The building at 24-26 Elm Street in Westfield was erected as a Methodist Church (the congregation‘s second church building) in 1843. Commercial businesses were located on the ground floor of the building with the church above, a not unusual practice for urban churches of the time. When a new Methodist Church was completed on Court Street in 1875, the Elm Street building became exclusively commercial and the post office moved into the basement. The cupola, roof and third story were razed in the 1940s.
I took the picture above in 2012 of a factory building in Holyoke which was demolished in 2013-2014. What became known as the Crocker Mill in Holyoke was built by the Hampden Paper Company in 1870 at 14 Water Street, between the Third Level Canal and the Connecticut River, to replace an earlier wooden mill building erected in 1864. The Crocker Manufacturing Company, which produced high quality colored and ornamental papers, was organized in 1871 and acquired the building. The company was sold to the American Writing Paper Company in 1899. The mill was acquired by Brown Paper Company in 1963.
John Bancroft, who was a captain in the French and Indian War, built the brick house that still stands at 530 Pochassic Street in Westfield. Rev. John H. Lockwood, in his Westfield and Its Historic Influences (1922), writes of
Capt. John Bancroft who, in 1755, built in Pochassic what was probably the second brick house in the present Hampden County, the old Day house in West Springfield dating from 1754. The Bancroft house was by far the more massive and pretentious of the two and is still a notable mansion. Captain John, its builder, was a prosperous farmer, owning slaves, like a few of his fellow townsmen of the time. He was very proud of his elegant mansion. A tale, which may be pure romance founded on his well known characteristics, has come down to our time, somewhat as follows: He was wont to sit within his commodious domicile and watch for passers by in order to gloat over their envious glances. One day, while thus engaged, he called out to one on the road, “Did you think that you had reached paradise?” Quickly came the stunning response, “Yes! I did think so, until I saw the devil looking out of the window.” Sic transit gloria mundi!
In 1776, during the Revolutionary War, Capt. Bancroft’s name was published on a list of those considered “enemies of their country” and the Committee of Correspondence and Safety confined him within the limits of his farm. He regained some of his status after the War, but research long after his death revealed that he had been selling secrets to the British throughout the Revolution.

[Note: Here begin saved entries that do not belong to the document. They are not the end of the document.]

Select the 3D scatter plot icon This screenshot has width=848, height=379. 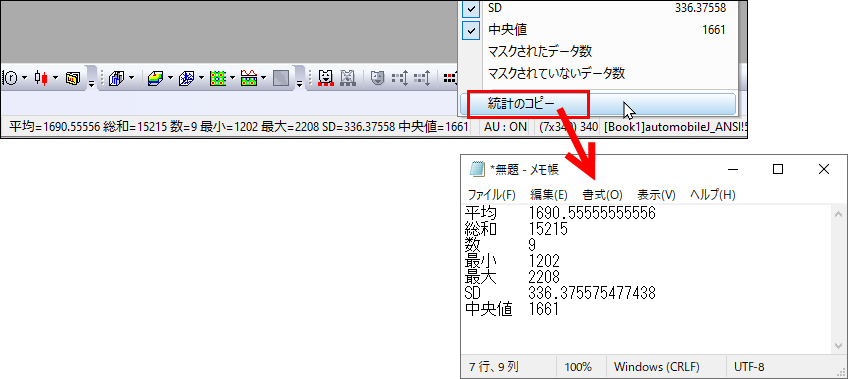[x=187, y=78]
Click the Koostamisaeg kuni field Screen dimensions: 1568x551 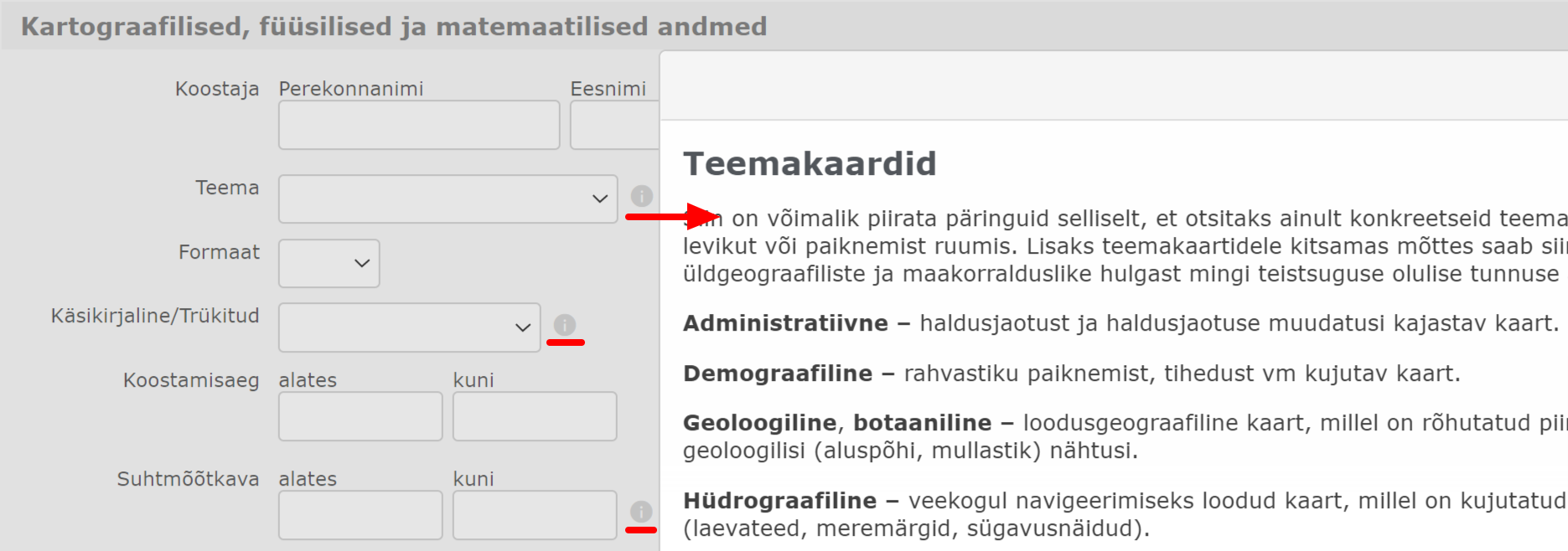click(535, 416)

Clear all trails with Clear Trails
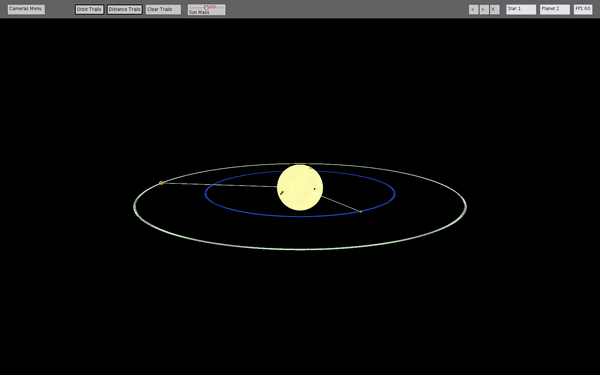coord(163,10)
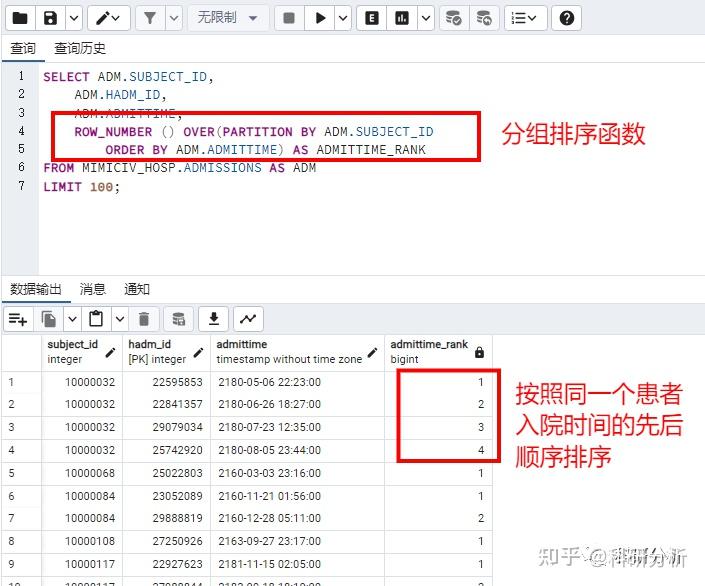Download results as file
Image resolution: width=705 pixels, height=586 pixels.
pyautogui.click(x=214, y=319)
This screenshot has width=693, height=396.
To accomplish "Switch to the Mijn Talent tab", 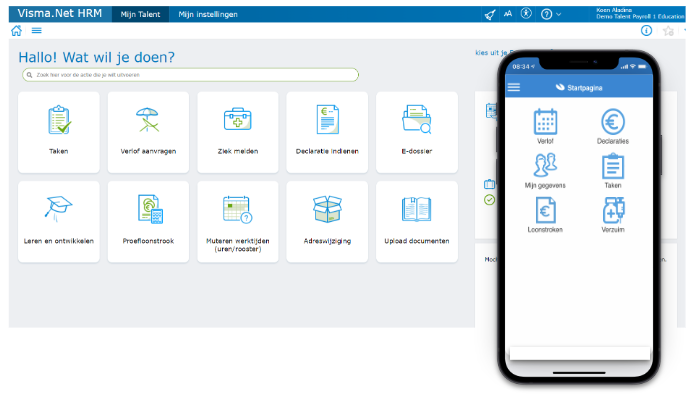I will click(x=140, y=14).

At 6 Elm Street in Westfield is the Westfield Atheneum, a library originally incorporated in 1864. Funding for the first Atheneum building, located at 26 Main Street, was provided by Hiram H. Harrison, president of the American Whip Company, with additional funds for the purchase of books being raised by private subscription. The Atheneum later received the donation of a circulating book collection that was first used by the Westfield Social Library, begun in 1830. The Westfield Atheneum opened to the public on January 1, 1868. Originally requiring a $2.00 annual fee, in 1895 the Atheneum became a free library. In 1898, Westfield Academy donated another building to the Atheneum, the Fowler-Gillett Homestead (built c. 1828 by James Fowler) at the corner of Court and Elm Streets. It was remodeled for library use and opened in 1899. The current main Atheneum building, designed by Coolidge and Carlson, was erected in 1927 and the Fowler-Gillett Homestead became the Boys and Girls Library. A new wing and extension connecting to the Boys and Girls Library, which doubled the floor space of the Atheneum, were dedicated in 1966. The Atheneum building also contains the Jasper Rand Art Museum and the Edwin Smith Historical Museum.
The house at 14 Franklin Street in Westfield was built in 1825 for Wareham Sackett by Ephraim Crary. It passed to Sackett’s daughter, Henrietta, who married Capt. George Whipple. Their daughter, Julia, married Dwight Kellogg, for whose name the house was afterward known. The house is now used for offices and is in a commercial area.
The building at 214 Maple Street in Holyoke was built around 1873 and was part of a block belonging to the Whiting Paper Company. By 1887 it was the residence of George H. Perry, a foreman of Parsons Paper Company. Alden Press purchased the building in 1917 and built a rear addition. As noted in The American Printer of April 5, 1917:
Alden Press Moves and Enlarges
The Alden Press of Holyoke, of which Edward S. Alden is president, has purchased the three-story building at 214 Maple Street. The firm took possession of the building some months ago and has spent a large sum in equipping it as a first-class printing plant. The Artisan, a labor weekly, is published here and there is a job department also. Among new equipment have been added a rotary press, monotype machine and two job presses.